I have a rule that I’ve tried to keep sacrosanct throughout the many decades of my boating life: I only want to own pretty boats.
Admittedly, it hasn’t always worked, since my early boating years were devoted to racing. There are some god-awful ugly boats that were incredibly fast. Winning a trophy overpowered my pretty-boat rule.
Having switched to power, however, I can pick and choose my boats. Some may be chosen for speed, others for range, others for entertaining qualities, but they all must be pretty.
I even have a rating system for boat looks. My scale goes only from one to five. Let me introduce the Caswell RAF, or Row Away Factor.

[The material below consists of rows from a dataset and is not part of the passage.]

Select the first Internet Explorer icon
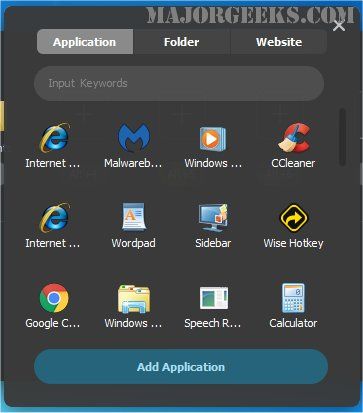Screen dimensions: 363x413 55,138
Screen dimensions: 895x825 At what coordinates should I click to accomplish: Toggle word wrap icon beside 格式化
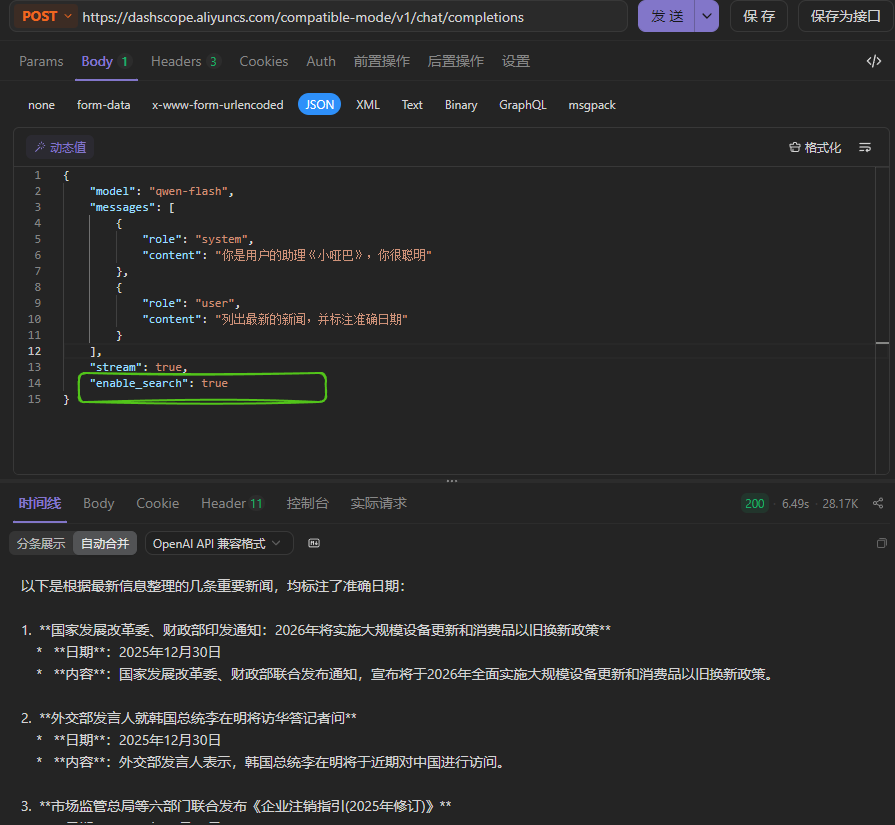click(865, 147)
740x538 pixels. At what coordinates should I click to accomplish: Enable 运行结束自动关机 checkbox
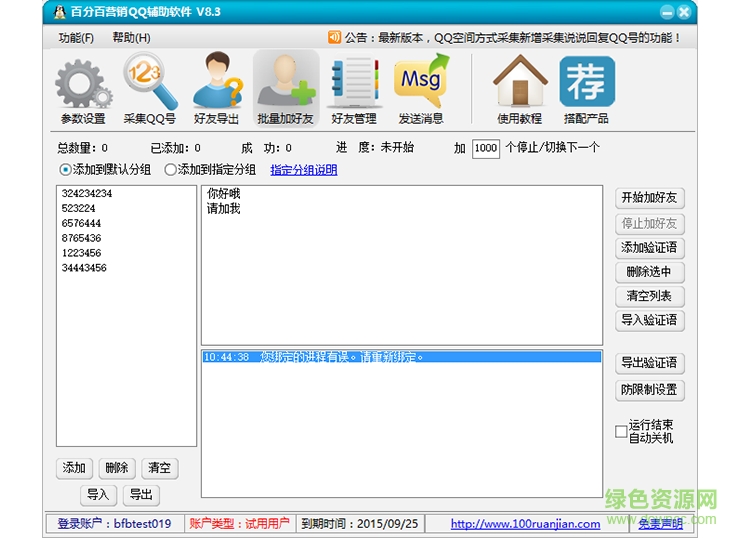click(621, 432)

This name, of course, dates me, because no one rows to or from their boat in an anchorage anymore. I loved rowing for several reasons: It was quiet, it was fume-free, and it allowed me to pause and lean on my oars to admire boats while I was fetching the
morning paper.
When it came to the RAF for rating boats, if I leaned on the oars twice during a trip to admire a boat, it received a Caswell RAF rating of two. Pause four times, and it was a four. Five times usually required me to row closer to that particular yacht to call out to the owner sitting in the cockpit, “Man, that is a beautiful yacht.” Some great friendships have been built with those six words.
Today, I find fewer yachts that even budge my RAF scale. In the old days, a designer would start with a dimension. Say, a 50-footer. He would sketch the lines (sadly, pencils and drafting tables have gone the way of oars), making sure the deck had a sweet sheerline. It was higher in the bow and stern, lower amidships. Water ran off through scuppers in the rail, not off the bow or stern. The bow swept aft, and the stern curved up.
When I saw my first axe bow, or reversed bow, design, I was gobsmacked. The RAF-o-Meter registered negative for the first time in my life. How the French or the Italians, or even the Dutch, could create something so graceless remains a befuddlement.
Which brings me to today’s designers. First, I am good friends with several designers, whom I do not wish to insult. I understand that they have to design what the market wants, in order to put food on the table.
But, I think many of today’s designers started thinking from the inside out, not starting with a pretty hull as you were taught in design classes. First, you want three bedrooms (I’m using a landlubber term for good reason). You add two baths, a kitchen and a back porch. Then, you shrink-wrap a hull around this pile. Voila: a new boat for the unknowing masses of boat buyers who care only about the view from the boat, not the view of the boat.
The results of this design process result in a plug-ugly floating condominium. We’ve all seen these monstrosities bobbing in an anchorage. These things have all the sail area and windage of an ocean-racing yacht, but it matters not, because they have twin engines and a bow thruster to yank them into a slip regardless of wind.
OK, you say, put up. Name some modern good-looking boats.
Oh, no, I’ve already insulted my designer friends. My self-preservation instinct is stronger than my need to rant.
But, there are some classics that I’m happy to mention. At the smaller end, Lyman runabouts are simply gorgeous, and several are in my dream marina. I’ve owned a few Bertrams (more than I want my wife or banker to know about) and the smaller ones (20s and 25s) were always good-looking. At the other end of the scale, it’s hard to fault J.P. Morgan’s 343-foot Corsair IV with its black hull and graceful clipper bow, which set the standard for superyachts.
Oh, you want more real-life examples? Pick a Trumpy, any Trumpy, and you’ll immediately understand what “sweet sheer” means. Jack Hargrave is a designer who knew what a yacht should look like, and his Hatteras 74 remains a classic. I knew Arthur DeFever, who started by designing long-range tuna clippers that stayed offshore for weeks at a time, and he knew that a high bow and sweeping lines were seaworthy in nasty conditions. I also knew Robert Beebe, a true curmudgeon whose seaworthy and “see-worthy” Passagemaker yielded the title for this magazine.
The list is long and distinguished, but if you look around any anchorage, you’ll understand Caswell’s Row Away Factor.